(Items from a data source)

━━━━

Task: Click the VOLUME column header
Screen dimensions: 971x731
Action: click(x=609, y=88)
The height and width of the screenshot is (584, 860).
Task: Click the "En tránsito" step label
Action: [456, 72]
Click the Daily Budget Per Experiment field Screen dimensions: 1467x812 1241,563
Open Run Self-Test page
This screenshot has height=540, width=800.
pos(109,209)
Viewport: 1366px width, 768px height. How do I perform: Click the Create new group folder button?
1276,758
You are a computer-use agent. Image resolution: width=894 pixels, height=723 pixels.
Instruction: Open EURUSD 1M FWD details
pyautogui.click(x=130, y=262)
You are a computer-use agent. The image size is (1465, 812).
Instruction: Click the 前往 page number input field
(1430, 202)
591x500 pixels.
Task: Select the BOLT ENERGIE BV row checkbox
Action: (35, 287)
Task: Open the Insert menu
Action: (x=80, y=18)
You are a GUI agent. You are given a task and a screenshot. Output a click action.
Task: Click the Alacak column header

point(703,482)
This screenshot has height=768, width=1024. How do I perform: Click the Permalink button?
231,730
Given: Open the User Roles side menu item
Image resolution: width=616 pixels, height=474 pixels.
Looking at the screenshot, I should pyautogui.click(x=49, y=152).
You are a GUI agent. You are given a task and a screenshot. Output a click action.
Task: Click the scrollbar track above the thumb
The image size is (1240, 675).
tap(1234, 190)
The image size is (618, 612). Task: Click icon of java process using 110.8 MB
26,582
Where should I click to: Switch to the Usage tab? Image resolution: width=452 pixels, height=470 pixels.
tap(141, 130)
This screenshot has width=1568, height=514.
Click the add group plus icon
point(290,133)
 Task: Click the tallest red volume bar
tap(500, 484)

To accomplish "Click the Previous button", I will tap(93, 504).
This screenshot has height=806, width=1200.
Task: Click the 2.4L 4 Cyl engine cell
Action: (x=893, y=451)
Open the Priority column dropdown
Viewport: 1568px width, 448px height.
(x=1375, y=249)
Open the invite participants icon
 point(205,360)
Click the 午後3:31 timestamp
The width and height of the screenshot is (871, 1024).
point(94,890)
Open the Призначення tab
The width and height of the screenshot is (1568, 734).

━━━━

● **Exercise**:
Output all of the data without altering a single line.

● **Worked solution**:
Task: Click the VOLUME column header
Screen dimensions: 971x731
Action: click(x=609, y=88)
The height and width of the screenshot is (584, 860).
Task: Click the "En tránsito" step label
Action: [456, 72]
Click the Daily Budget Per Experiment field Screen dimensions: 1467x812 1241,563
Open Run Self-Test page
This screenshot has height=540, width=800.
pos(109,209)
Viewport: 1366px width, 768px height. How do I perform: Click the Create new group folder button?
1276,758
You are a computer-use agent. Image resolution: width=894 pixels, height=723 pixels.
Instruction: Open EURUSD 1M FWD details
pyautogui.click(x=130, y=262)
You are a computer-use agent. The image size is (1465, 812).
Instruction: Click the 前往 page number input field
(1430, 202)
591x500 pixels.
Task: Select the BOLT ENERGIE BV row checkbox
Action: (35, 287)
Task: Open the Insert menu
Action: (x=80, y=18)
You are a GUI agent. You are given a task and a screenshot. Output a click action.
Task: Click the Alacak column header

point(703,482)
This screenshot has height=768, width=1024. How do I perform: Click the Permalink button?
231,730
Given: Open the User Roles side menu item
Image resolution: width=616 pixels, height=474 pixels.
Looking at the screenshot, I should pyautogui.click(x=49, y=152).
You are a GUI agent. You are given a task and a screenshot. Output a click action.
Task: Click the scrollbar track above the thumb
The image size is (1240, 675).
tap(1234, 190)
The image size is (618, 612). Task: Click icon of java process using 110.8 MB
26,582
Where should I click to: Switch to the Usage tab? Image resolution: width=452 pixels, height=470 pixels.
tap(141, 130)
This screenshot has width=1568, height=514.
Click the add group plus icon
point(290,133)
 Task: Click the tallest red volume bar
tap(500, 484)

To accomplish "Click the Previous button", I will tap(93, 504).
This screenshot has height=806, width=1200.
Task: Click the 2.4L 4 Cyl engine cell
Action: (x=893, y=451)
Open the Priority column dropdown
Viewport: 1568px width, 448px height.
(x=1375, y=249)
Open the invite participants icon
 point(205,360)
Click the 午後3:31 timestamp
The width and height of the screenshot is (871, 1024).
point(94,890)
Open the Призначення tab
The width and height of the screenshot is (1568, 734).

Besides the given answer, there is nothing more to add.